12. Holidayed in the Caribbean
Lived 1 hour from the Honduran Caribbean coast for a year. I’ve even modelled ice cream on a deserted Caribbean island.

13. Thrown a party for 200
I had 140 at my wedding for which I was on the executive team of the organising committee and personally insisted that the dj play Boney M’s “Rasputin”. 200 people can come to my funeral but I’m not going to take on anything bigger than my wedding whilst I’m still alive.

14. Appeared in a national newspaper
Appeared in the local newspaper in York, having “discovered” a rare edition of Alice in Wonderland whilst working in the local Oxfam bookstore. Actually I didn’t find it. It was donated, and they were scared of having it stolen as it was worth more than the entire stock in the shop. My “discovery” was an attempt  to get free advertisement as they couldn’t put it in the shop window.


15. Fallen in love
And got married.


16. Fallen out of love
Thank God. Don’t even want to predict where that would have taken me otherwise...


17. Appeared on television
I opened my GCSE results live on GMTV (6 A* and 5A), and was interviewed for local Granada TV when I received my A-Level results (2A and 2B [and ½ a D for Chemistry though I choose to forget that]).


18. Been on a road trip
As a child, I used to regularly drive from Manchester to Bognor Regis, which in the days before the Newbury Bypass was a road trip. I also once drove from Manchester to Valencia in a heavily loaded car in 48 hours as co-pilot. Unfortunately I now suffer from a painful lower back and supreme impatience which makes long transport journeys unpleasant.>


19. Lived abroad
I live abroad.

20. Had pretentious arguments about philosophy until the small hours
I studied philosophy as a student which is a very good way of avoiding arguing pretentiously about philosophy until the small hours as:
a) real philosophy is very hard to understand and further grasp, and so those who I discussed it with very quickly won the argument.
b) real philosophy is highly abstract and quickly loses all relation to applied human experience. It would be tough to drag out “what is a chair”? until the small hours.

21. Started a novel
Living in Honduras, I came up with the opening line of my first novel (it would have to be based in a country where mangoes grow on trees). Living in Tajikistan, I started a novel and got to page three during a particularly depressive phase before realising that it was an autobiography in which I was already predicted my mid-life crises and professional downfall. I will never finish the remaining 297 pages as I am resigned to never being able to write a book that I would want to read myself.
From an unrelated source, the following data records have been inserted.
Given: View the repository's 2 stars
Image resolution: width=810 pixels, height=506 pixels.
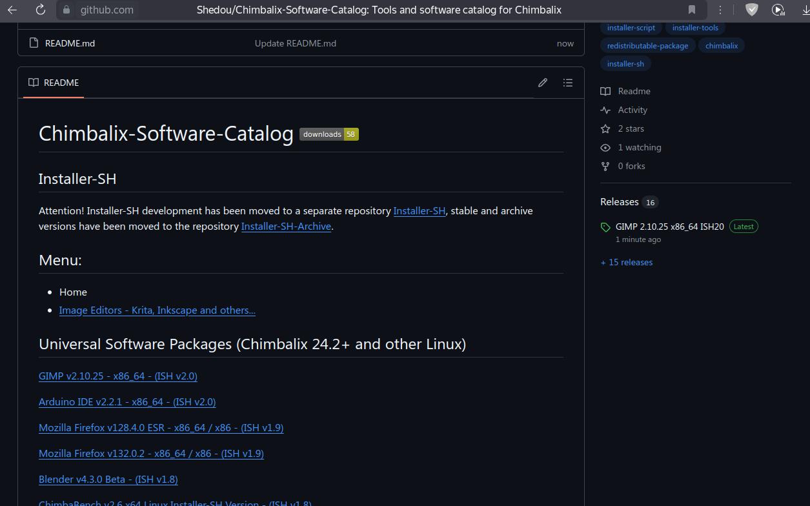Looking at the screenshot, I should [x=631, y=129].
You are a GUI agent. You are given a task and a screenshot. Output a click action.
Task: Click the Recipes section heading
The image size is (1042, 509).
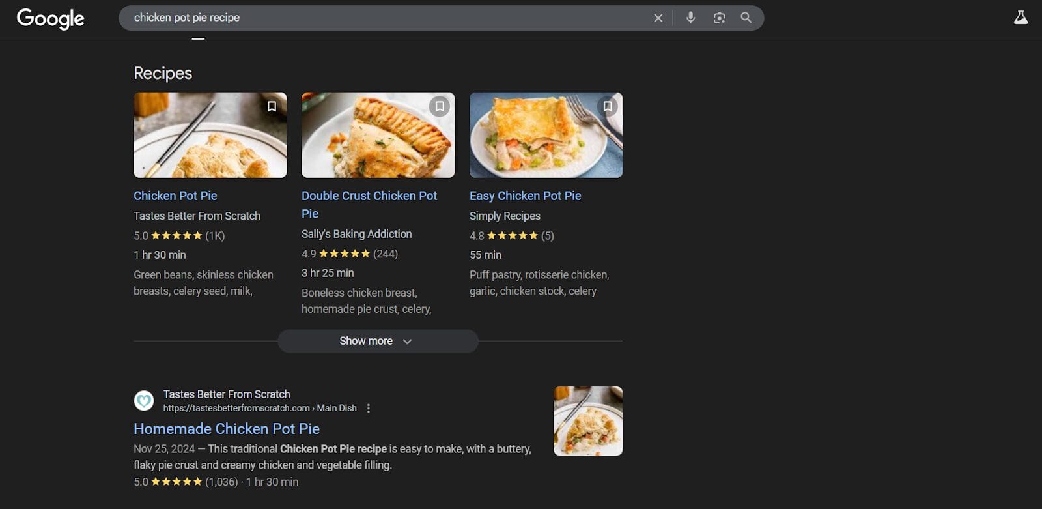click(162, 73)
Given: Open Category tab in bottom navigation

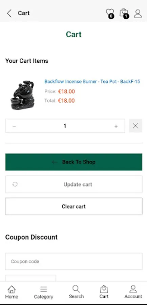Looking at the screenshot, I should point(43,292).

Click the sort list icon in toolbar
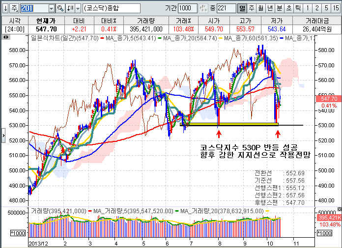pyautogui.click(x=70, y=8)
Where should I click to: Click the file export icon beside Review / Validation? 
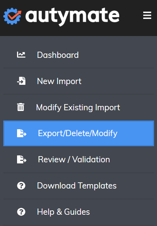point(22,159)
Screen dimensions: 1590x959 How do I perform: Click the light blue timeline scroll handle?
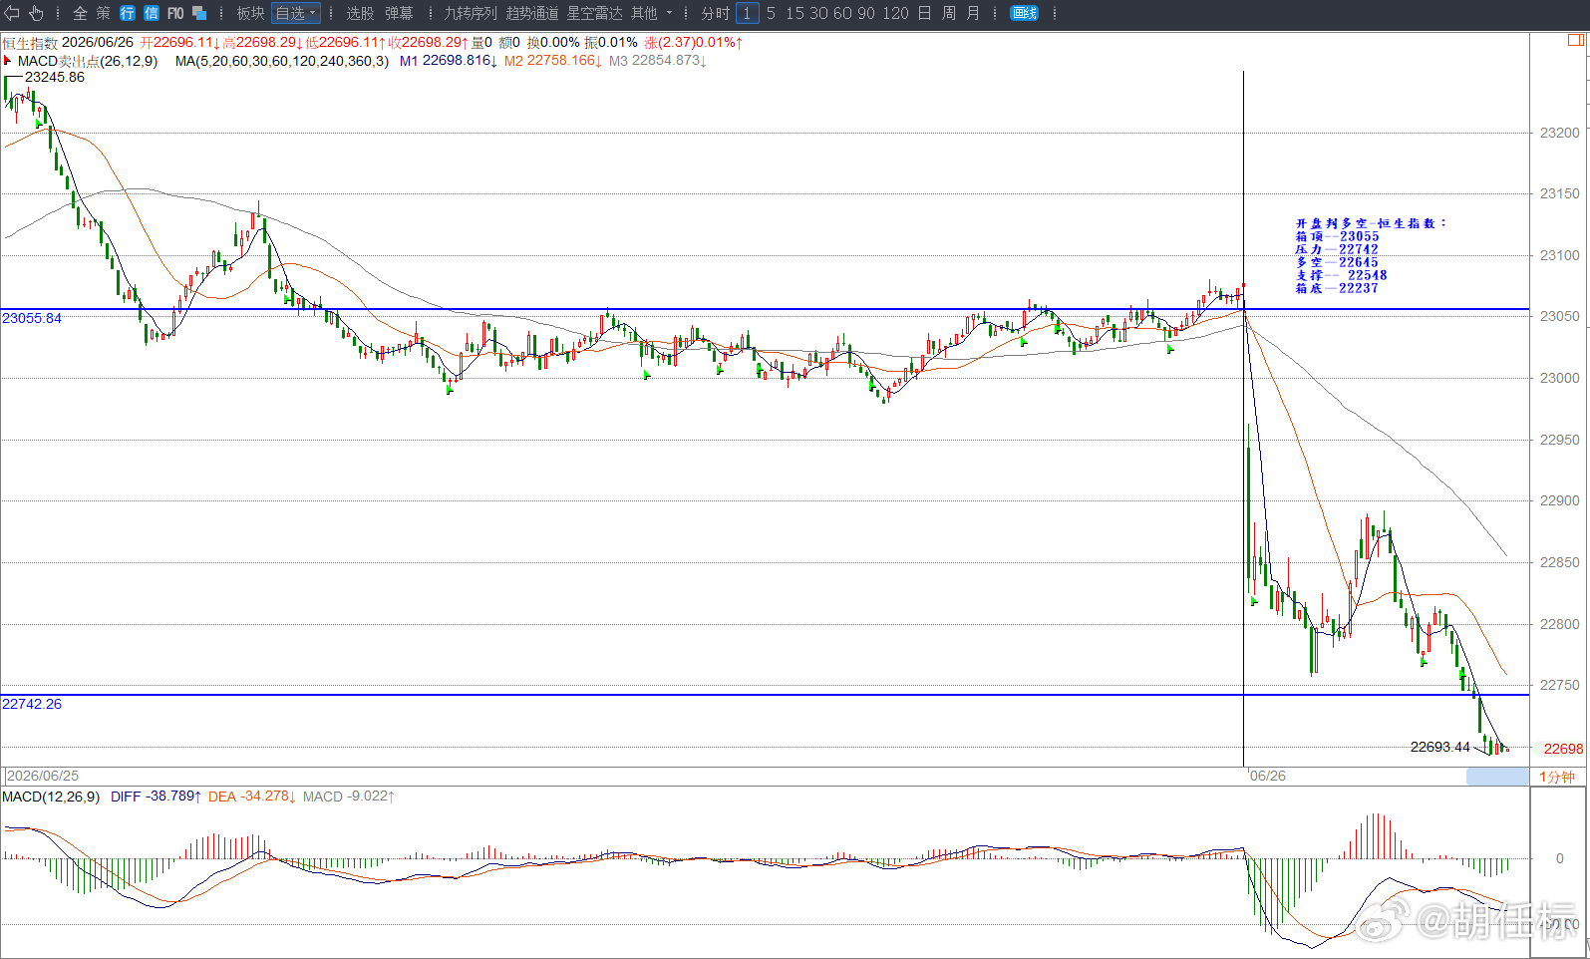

22. Been in a band Not in a rock band, as I found all teenage rock banks very boring. Why listen to inferior 17 year-olds imitating Radiohead, when you could listen to the new Radiohead album (clearly I was not a good 17 year old myself). Still, I was in a brass band, a concert band, and a swing band which was sufficiently controversial as I played the French horn transposing the trombone part (shouldn’t have been allowed in a swing band).


23. Taken part in a demonstration because your friends did Unfortunately I think if this has happened, it was the other way around.


24. Joined the scouts
I was a scout troop leader! But I rose too quickly through the ranks, and burned out due to the lack of promotion opportunities. Also the realisation that the choice of the wolf as my troop animal  was not my decision, but forced on my as the scout group happened to have the wolf badge was a huge source of disenchantment.


25. Seen New York
Not until the UN pays me to.

26. Bought a house
Have signed a contract on an apartment in Barcelona. Woody Allen eat your heart out. Will have bought it by the time I’m 40.

27. Attended four weddings and a funeral
Just. Only been taken to hospital directly from one wedding.


28. Reinvented yourself
Am still in the process of inventing myself. Shaved my hair short at 17 and have never let it grow back since.


29. Inherited
Male-pattern baldness from my father. Thankfully didn’t inherit a disposition to haemorrhoids from my mother’s side.

30. Raved on a Thai beach
I hate rave music to the extent that I think I have only attended one rave in Barcelona and hated it.